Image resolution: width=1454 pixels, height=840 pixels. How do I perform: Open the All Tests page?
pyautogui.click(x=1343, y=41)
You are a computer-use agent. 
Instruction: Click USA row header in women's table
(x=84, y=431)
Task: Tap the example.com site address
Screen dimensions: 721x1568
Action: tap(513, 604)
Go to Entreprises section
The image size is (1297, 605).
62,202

------------------------------------------------------------

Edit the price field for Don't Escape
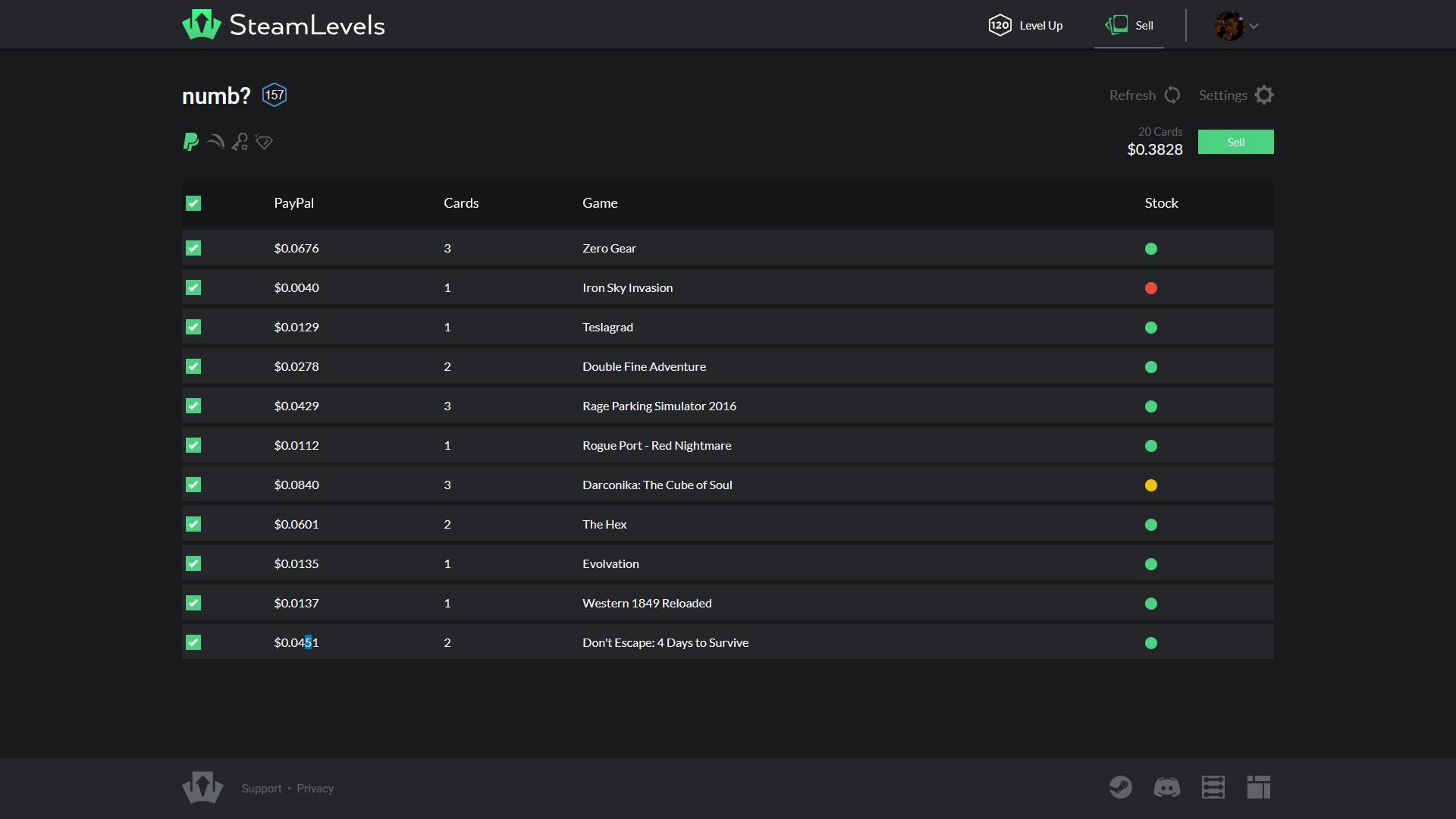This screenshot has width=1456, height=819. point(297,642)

------------------------------------------------------------

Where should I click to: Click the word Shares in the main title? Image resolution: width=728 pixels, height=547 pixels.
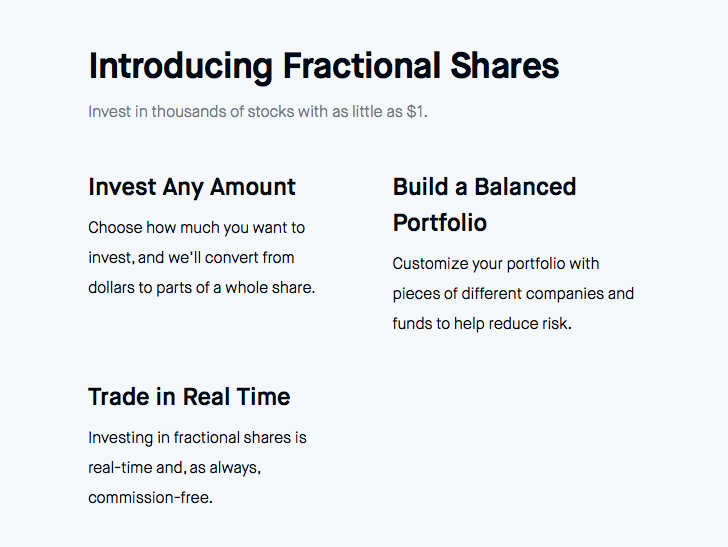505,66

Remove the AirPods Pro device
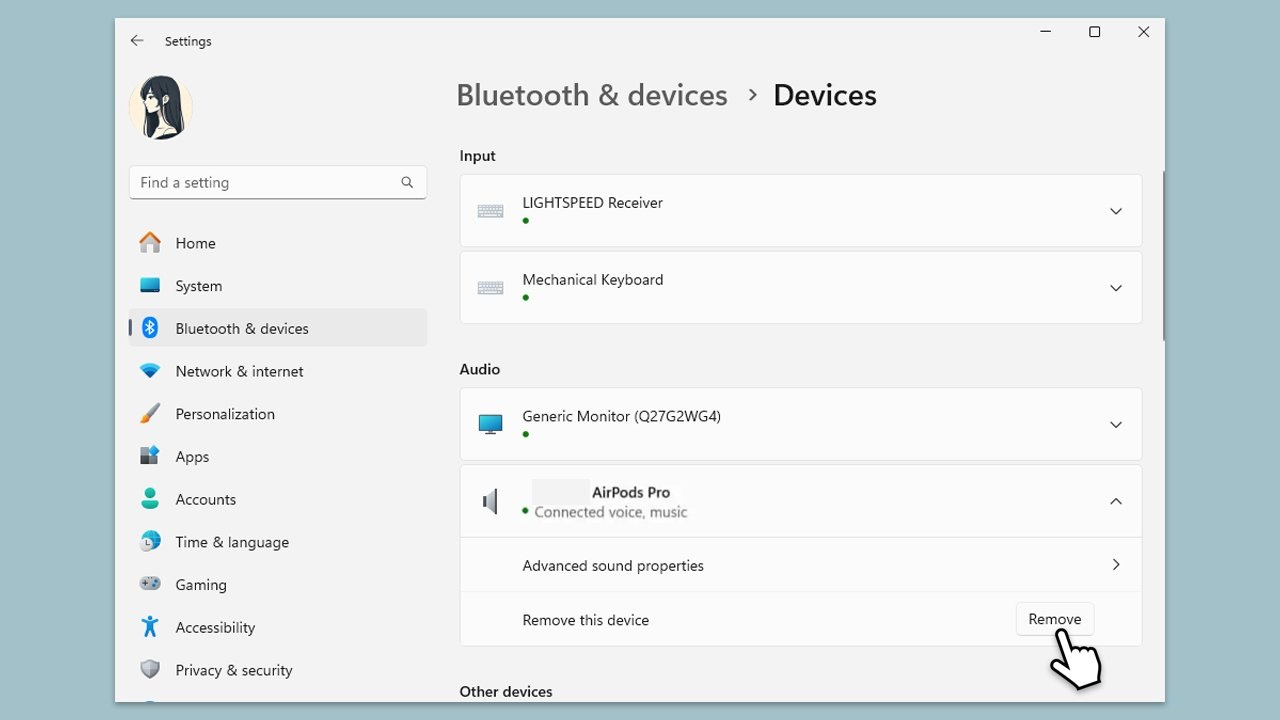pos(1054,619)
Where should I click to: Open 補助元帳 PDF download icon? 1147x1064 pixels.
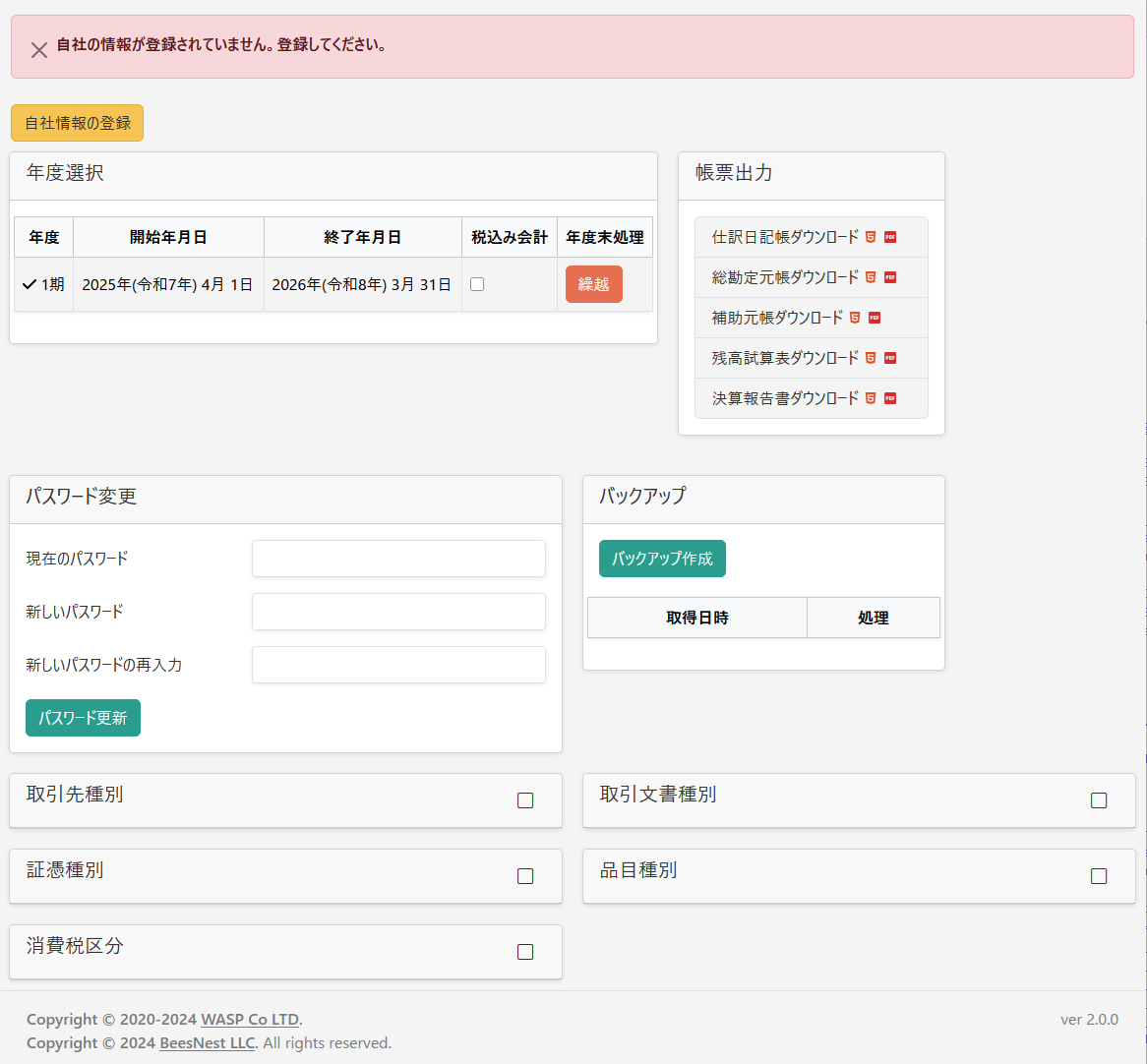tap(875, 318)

------------------------------------------------------------

**EXERCISE OBJECTIVE:** Copy out every line of the records above that contains the word "Open", treating uppercase and lowercase as different.

**PROBLEM SOLUTION:**
Image resolution: width=1454 pixels, height=840 pixels. How do I perform: Open the All Tests page?
Where should I click to: Open 補助元帳 PDF download icon? 1147x1064 pixels.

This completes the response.